The inspector notes that he is not satisfied that a condition to limit the number of days the property could be let would be sufficient to overcome concerns. “Overall, a holiday rental of this size and type seems wholly unsuited to a semi-detached dwelling in such close proximity to the neighbouring dwellinghouse and I have no doubt that the use has had a significant impact on neighbouring amenity.”
He says Mr Newby-Vincent asserted that the property might “fall idle” if the appeal was to be dismissed and the enforcement notice upheld, adding: “It is not for me to speculate on the uses to which the property could be put.”
The enforcement notice issued by the council gave one month for the use to stop.

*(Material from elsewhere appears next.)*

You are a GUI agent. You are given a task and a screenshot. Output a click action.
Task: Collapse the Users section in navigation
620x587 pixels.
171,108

The inspector says there is “clear public interest in requiring that the use ceases given the significant harm to neighbouring amenity but a three-month period would “strike a proportionate balance” to allow those affected to make alternative arrangements in terms of bookings and for Mr Newby-Vincent to make necessary administrative arrangements.
Speaking to the Bath Echo last year, Mr Newby-Vincent dismissed claims that the property was a “party house”, saying it was a self-catering holiday let.

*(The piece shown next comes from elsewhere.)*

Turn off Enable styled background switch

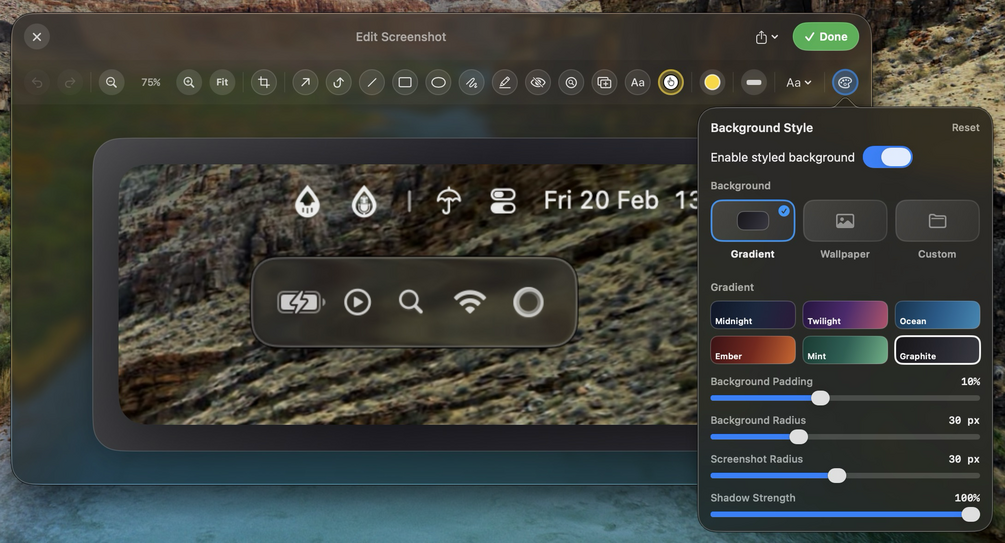887,157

In response to the inspector’s decision, he told us this week there had been a total of four complaint letters, each of which had instigated six-month evaluations by the council, and been “dismissed”.
Mr Newby-Vincent said that during the appeal, his solicitors, through the Freedom of Information Act, had received confirmation from the council that only one household had made complaints – believed to be more than 200 over nine years.

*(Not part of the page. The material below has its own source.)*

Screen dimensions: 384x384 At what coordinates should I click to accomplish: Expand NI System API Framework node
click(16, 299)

He added that the house had been used from September 2003 to November 2013 as a student let (when he and his mother had bought it) and there was a change of tenant from 2011-2013 where Bath Community College had taken the house on.
He said: “We claimed a 10-year use of 14 students residing in the house and provided evidence, but the inspector accepted only eight as the remaining two years were operated under a HMO.
“The council confirmed there was no HMO visit and it was an admin facility so as to go from business rates to council tax. The physical use of the building did not change.
“The HMO was given in January 2012 and revoked in August 2013. So my lawyers insisted that we had proven a 10-year use and therefore there was no material change of use and that the building had a sui generis use.” (In planning law this Latin term, meaning ‘of its own kind’, is used to describe uses that don’t fall within any specific use class).
Mr Newby-Vincent said that following the order to shut down the holiday let, a planning application to change the property from nil use abandoned, as designated by the council enforcement officer in April 2024, to a house in multiple occupation is now in progress.
He added: “We hope to let the nine bedrooms with en-suites from January 2026.”